Sample No. obtained as described above was obtained. Nine types of transfer films 1 to 9 and transparent conductive laminates using these were evaluated. For evaluation, the sheet resistance value R ₀ of the transparent conductive layer of the transfer film before forming the adhesive layer and the sheet resistance value R of the transparent conductive laminate after transfer were measured, and the sheet resistance change before and after transfer from R / R _0. The rate was determined. In the transfer film of the present invention, the objective was to obtain a sheet resistance change rate before and after transfer of less than 1.1, and samples that did not reach this target were out of the scope of the present invention. Moreover, the total light transmittance of the transparent conductive laminated body after transfer was evaluated. An evaluation result is shown in (Table 1) with the content of the mold release resin composition of a transfer film.

  In addition, each evaluation was performed as follows. The sheet resistance value was measured by a four-terminal method according to JIS K7194 using a surface resistance measuring device MCP-T610 manufactured by Mitsubishi Chemical Analytech. The distance between the voltage terminals was 5 mm.

  Further, the total light transmittance was measured by using NDH-4000 manufactured by Nippon Denshoku Industries Co., Ltd., and the ratio of the transmitted light intensity to the incident light intensity was measured as the total light transmittance according to JIS K7361-1. The transparent conductive layer side was measured as the incident light side.

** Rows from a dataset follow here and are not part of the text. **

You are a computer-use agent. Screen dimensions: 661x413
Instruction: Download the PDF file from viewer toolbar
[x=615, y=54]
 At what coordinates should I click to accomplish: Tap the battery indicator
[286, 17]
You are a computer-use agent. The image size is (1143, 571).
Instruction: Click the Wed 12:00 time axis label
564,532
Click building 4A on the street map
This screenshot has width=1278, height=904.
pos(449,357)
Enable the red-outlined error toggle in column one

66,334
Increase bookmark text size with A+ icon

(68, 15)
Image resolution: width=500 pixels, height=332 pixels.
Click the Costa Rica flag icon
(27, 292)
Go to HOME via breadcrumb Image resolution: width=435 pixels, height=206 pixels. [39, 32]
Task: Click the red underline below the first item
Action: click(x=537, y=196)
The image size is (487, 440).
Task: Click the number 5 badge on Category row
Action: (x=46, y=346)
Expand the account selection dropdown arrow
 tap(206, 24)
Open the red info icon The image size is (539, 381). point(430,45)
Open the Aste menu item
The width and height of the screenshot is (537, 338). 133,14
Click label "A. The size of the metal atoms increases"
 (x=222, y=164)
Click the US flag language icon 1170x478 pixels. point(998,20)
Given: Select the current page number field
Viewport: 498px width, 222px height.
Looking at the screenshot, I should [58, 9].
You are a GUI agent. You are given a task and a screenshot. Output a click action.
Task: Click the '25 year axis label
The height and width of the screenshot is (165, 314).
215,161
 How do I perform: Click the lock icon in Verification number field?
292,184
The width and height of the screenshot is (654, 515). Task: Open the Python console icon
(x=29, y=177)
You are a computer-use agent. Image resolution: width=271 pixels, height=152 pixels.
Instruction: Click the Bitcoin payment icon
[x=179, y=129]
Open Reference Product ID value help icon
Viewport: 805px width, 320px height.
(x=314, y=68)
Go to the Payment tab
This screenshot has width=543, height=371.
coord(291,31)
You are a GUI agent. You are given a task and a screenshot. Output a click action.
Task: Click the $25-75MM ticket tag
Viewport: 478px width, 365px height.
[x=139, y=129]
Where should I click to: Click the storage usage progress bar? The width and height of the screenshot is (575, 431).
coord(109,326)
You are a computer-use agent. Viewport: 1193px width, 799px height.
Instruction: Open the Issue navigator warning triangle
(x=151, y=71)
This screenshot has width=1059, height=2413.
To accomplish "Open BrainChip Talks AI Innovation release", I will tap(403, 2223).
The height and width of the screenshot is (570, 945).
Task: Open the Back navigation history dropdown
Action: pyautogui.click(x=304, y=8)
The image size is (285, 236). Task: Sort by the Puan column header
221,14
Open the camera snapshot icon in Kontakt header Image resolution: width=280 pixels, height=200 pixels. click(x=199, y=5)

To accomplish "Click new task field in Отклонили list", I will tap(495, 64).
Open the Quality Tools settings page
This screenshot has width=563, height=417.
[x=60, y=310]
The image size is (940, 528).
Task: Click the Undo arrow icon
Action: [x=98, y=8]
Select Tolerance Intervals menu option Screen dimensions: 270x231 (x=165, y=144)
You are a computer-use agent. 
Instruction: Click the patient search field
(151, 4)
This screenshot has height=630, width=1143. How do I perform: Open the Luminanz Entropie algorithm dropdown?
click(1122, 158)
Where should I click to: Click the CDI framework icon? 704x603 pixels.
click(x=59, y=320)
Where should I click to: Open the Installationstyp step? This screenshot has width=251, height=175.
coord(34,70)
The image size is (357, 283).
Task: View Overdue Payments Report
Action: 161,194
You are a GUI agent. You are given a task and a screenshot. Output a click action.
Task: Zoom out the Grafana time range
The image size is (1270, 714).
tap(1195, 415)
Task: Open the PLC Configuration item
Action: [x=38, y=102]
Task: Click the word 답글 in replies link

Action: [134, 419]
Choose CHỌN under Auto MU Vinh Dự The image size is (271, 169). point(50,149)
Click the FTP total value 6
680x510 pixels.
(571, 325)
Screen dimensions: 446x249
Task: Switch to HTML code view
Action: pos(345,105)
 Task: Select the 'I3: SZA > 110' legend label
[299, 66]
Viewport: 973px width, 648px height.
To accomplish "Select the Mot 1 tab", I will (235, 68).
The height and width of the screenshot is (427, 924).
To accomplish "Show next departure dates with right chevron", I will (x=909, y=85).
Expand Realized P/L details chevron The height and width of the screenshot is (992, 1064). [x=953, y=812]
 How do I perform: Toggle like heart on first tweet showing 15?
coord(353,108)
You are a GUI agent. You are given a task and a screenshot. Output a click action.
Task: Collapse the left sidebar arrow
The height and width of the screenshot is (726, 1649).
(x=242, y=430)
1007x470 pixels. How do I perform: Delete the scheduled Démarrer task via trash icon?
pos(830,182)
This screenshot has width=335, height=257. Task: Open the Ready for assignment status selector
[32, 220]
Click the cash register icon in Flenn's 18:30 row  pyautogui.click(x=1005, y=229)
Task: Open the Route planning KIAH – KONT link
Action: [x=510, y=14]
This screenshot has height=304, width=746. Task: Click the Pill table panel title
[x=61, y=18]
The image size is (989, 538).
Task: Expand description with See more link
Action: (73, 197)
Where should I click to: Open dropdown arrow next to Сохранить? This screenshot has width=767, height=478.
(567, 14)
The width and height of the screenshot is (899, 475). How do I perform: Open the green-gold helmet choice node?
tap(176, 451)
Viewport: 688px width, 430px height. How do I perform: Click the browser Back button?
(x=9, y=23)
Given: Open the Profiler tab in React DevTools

  As shown in the evaluation results of (Table 1), sample No. All of the transfer films 1 to 5 had a sheet resistance value of 50Ω / □ and an extremely low resistance value. Sample No. It can be confirmed that all of the transparent conductive laminates produced using the transfer films 1 to 5 have an extremely small sheet resistance change rate before and after transfer of less than 1.1, and are excellent in peelability and transferability. It was. And sample no. Each of the transparent conductive laminates produced using the transfer films 1 to 5 has a total light transmittance of 88%, and has a transparent conductive layer with high transparency and low resistance on the surface of the transfer target. A laminate was obtained.

  On the other hand, sample No. As for the transfer films of 6-9, all are sample No.2. The sheet resistance value was large as compared with the transfer films of 1 to 5. Sample No. The transparent conductive laminate produced using the transfer films of 6 to 9 could not be measured because the sheet resistance value was too large. This is the sample No. This is because all of the transfer films 6 to 9 have poor peelability and transferability, and the transparent conductive layer cannot be transferred sufficiently. Sample No. 6 and sample no. The transparent conductive laminate produced using the transfer film of No. 7 has poor peelability and transferability even when judged from the total light transmittance of 91%, and the transparent conductive layer cannot be transferred. I understood.

  In this Example 2, a transparent conductive laminate is produced by forming a transparent conductive metal oxide film on the transparent conductive layer on the transparent conductive laminate produced in Example 1 above. evaluated.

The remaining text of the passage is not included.